[PROBLEM TO SOLVE] Restate word for word the lines of the entries below, starting with the line that holds "You are a computer-use agent." and ending with the line that holds "Instruction: Click the", and no others.

[SUPPLIED MATERIAL]
###

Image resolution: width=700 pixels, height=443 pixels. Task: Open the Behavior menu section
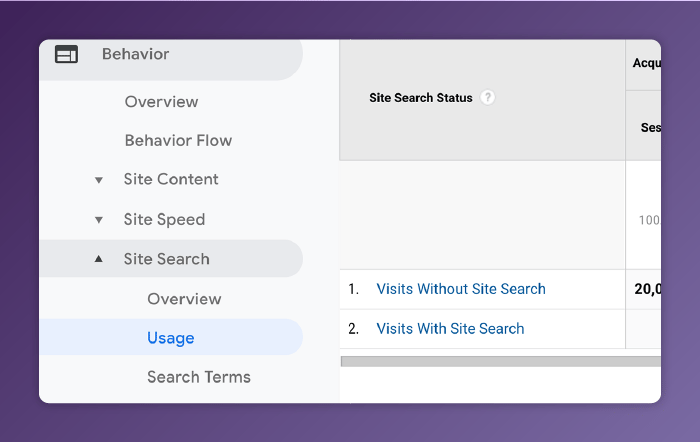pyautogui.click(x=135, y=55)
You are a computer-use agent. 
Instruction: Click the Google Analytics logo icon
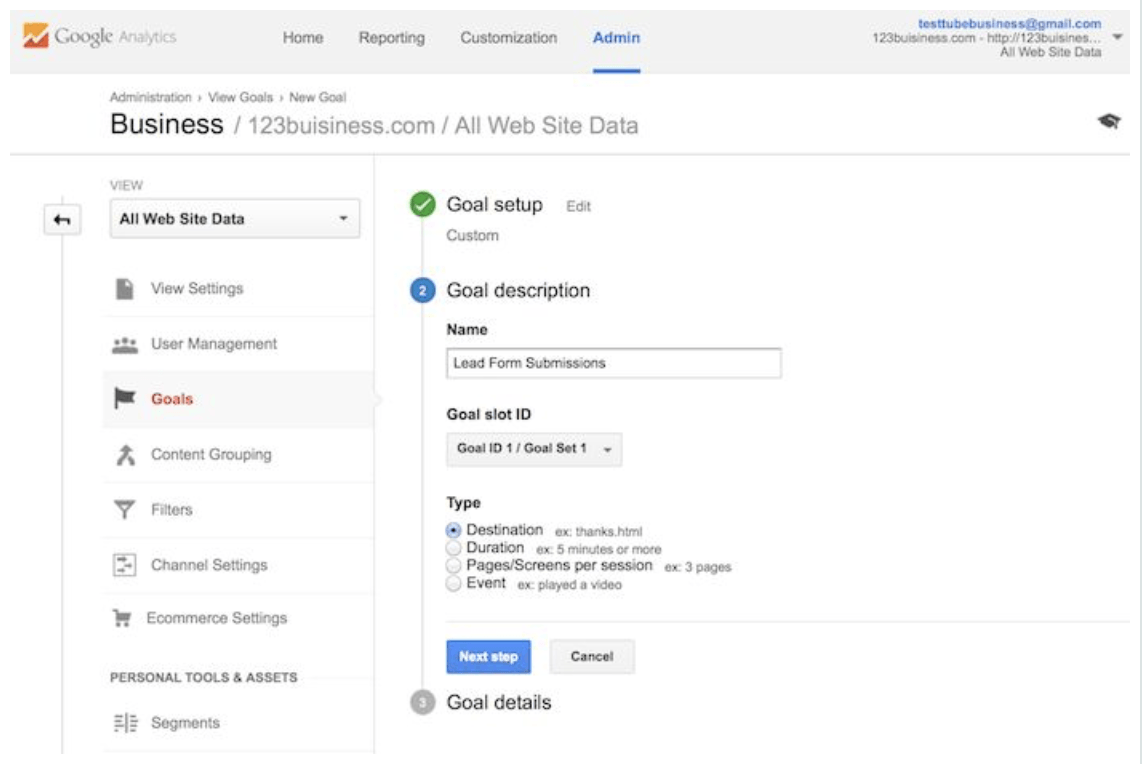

###

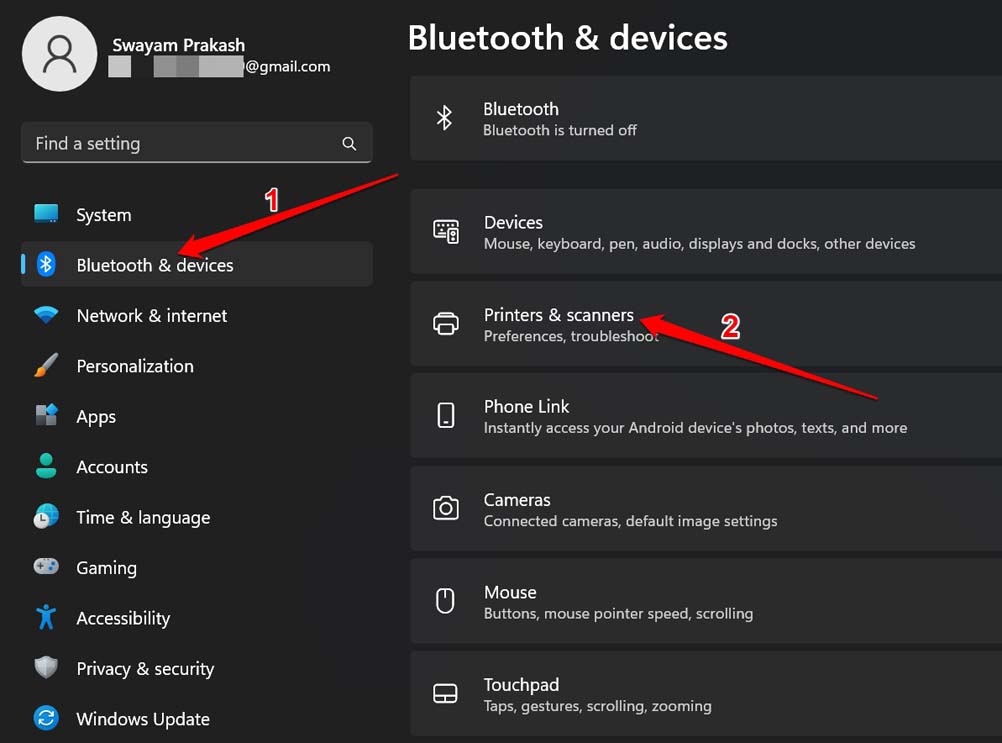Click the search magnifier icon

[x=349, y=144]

###

[FINISHED EXERCISE]
You are a computer-use agent. 
Instruction: Click the Google Analytics logo icon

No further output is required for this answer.